For a study published in The Journal of Allergy and Clinical Immunology, Dr. Peters and colleagues evaluated the prevalence and natural history of peanut and egg allergies in children enrolled in the HealthNuts study, which included 5,276 participants recruited at age 1 who were followed prospectively. The study team assessed allergy-related trends among the children who were diagnosed with peanut (N=156) or raw egg (N=471) allergies. The cohort was followed-up at age 6 and participating children were evaluated for food sensitizations or food reactions, which yielded key findings about the natural history of peanut and raw egg allergies.
Close to 90% of Food Allergies Resolve by Age 6
Among the children with peanut allergies at age 1, approximately one-third experienced resolution of their peanut allergy by age 6. This percentage was significantly higher among those with egg allergies, with close to 90% experiencing resolution of their allergy by age 6.
The onset of a new peanut or egg allergy between ages 1 year and 6 years in children who were previously tolerant was < 1%. New-onset peanut allergies occurred in 0.7% (95% confidence interval [CI], 0.5%-1.1%) of children and new-onset egg allergies occurred in 0.09% (95% CI, 0.03%-0.3%) of children.
At age 6, the prevalence of peanut allergy was 3.1% (95% CI, 2.6%-3.7%), which was similar to the prevalence of peanut allergy observed at age 1, also 3.1% (Table). “Although 29% of peanut allergy diagnosed at age 1 resolved by age 6, the prevalence of peanut allergy at age 6did not c from what we previously reported at age 1, and this was largely driven by new-onset peanut allergy that occurred after age 1,” Dr Peters notes. In contrast, the 1.2% (95% CI, 0.9%-1.6%) prevalence of egg allergy at age 6 was significantly lower than the previously reported prevalence at age 1 of 9.5%, because most cases resolved, and new-onset egg allergies were rare.

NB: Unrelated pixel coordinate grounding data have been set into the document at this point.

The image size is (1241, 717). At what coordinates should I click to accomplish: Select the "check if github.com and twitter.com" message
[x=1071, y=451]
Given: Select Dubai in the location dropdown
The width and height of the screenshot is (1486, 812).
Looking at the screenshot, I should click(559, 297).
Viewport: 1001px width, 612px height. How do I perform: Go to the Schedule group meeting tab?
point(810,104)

Eczema, Food Sensitizations Highly Tied to Peanut & Egg Allergy Persistence
Several demographic and clinical factors were found to be more common in children with persisting peanut allergies at age 6, including having at least one Asian parent, having an eczema diagnosis at age 1, showing sensitization to one or more tree nut/other types of food/house dust mites, and having a lower cumulative reaction-eliciting dose in peanut oral food challenge at age 1 versus those with a resolved peanut allergy.
The age at which peanut introduction occurred was not found to predispose one to allergy persistence. In adjusted models, the presence of early-onset severe eczema was associated with a more than three-fold increased risk for peanut allergy persistence, whereas sensitization to tree nuts at age 1 was linked with a 2.5-fold increased risk for persistence.

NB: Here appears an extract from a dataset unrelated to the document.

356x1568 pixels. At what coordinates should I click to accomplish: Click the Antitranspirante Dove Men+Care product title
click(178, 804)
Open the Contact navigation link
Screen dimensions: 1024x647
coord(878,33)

Several predictors for persistent egg allergies mirrored those for persistent peanut allergies, including having at least one Asian parent, having an eczema diagnosis at age 1, showing sensitization to one or more other types of food, and having a lower cumulative reaction-eliciting dose at age 1 versus those with resolved egg allergy. Other factors associated with persistent egg allergies included being assigned male sex at birth and having an allergy to baked egg.

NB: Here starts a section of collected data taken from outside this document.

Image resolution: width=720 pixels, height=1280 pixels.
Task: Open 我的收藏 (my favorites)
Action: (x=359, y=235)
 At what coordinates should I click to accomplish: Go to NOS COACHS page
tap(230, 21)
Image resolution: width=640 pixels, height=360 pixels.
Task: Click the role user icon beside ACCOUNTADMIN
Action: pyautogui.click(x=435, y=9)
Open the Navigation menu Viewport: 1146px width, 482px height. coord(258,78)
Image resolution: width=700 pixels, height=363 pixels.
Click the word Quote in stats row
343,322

Skin Prick Test Poor Predictor of Peanut & Egg Allergy Persistence at 6 Years
Overall, skin prick test (SPT) responses at age 1 were found to be poor predictors of both peanut and egg allergy persistence at 6 years. A peanut SPT result of 8 mm or more at age 1 was determined to be the threshold that maximized SPT sensitivity and specificity (67% and 54%, respectively). Patients who reached this threshold were found to have a 2.35-fold increased risk for persistent peanut allergy at age 6. In the setting of an egg SPT, the optimal threshold was determined to be 4 mm or greater. Patients with results meeting this threshold at age 1 had an almost three-fold increased risk for persistent egg allergy at age 6.
“Infants with larger SPT wheal sizes, eczema, or multiple food sensitizations are less likely to outgrow their egg or peanut allergy by age 6,” Dr. Peters says. “Disease-modifying interventions such as oral immunotherapy in early life may be best targeted to infants with these findings, as they are less likely to develop tolerance naturally. Prioritizing research of these and future interventions for infants less likely to naturally outgrow their allergy would yield the most benefit for healthcare resources and research funding.”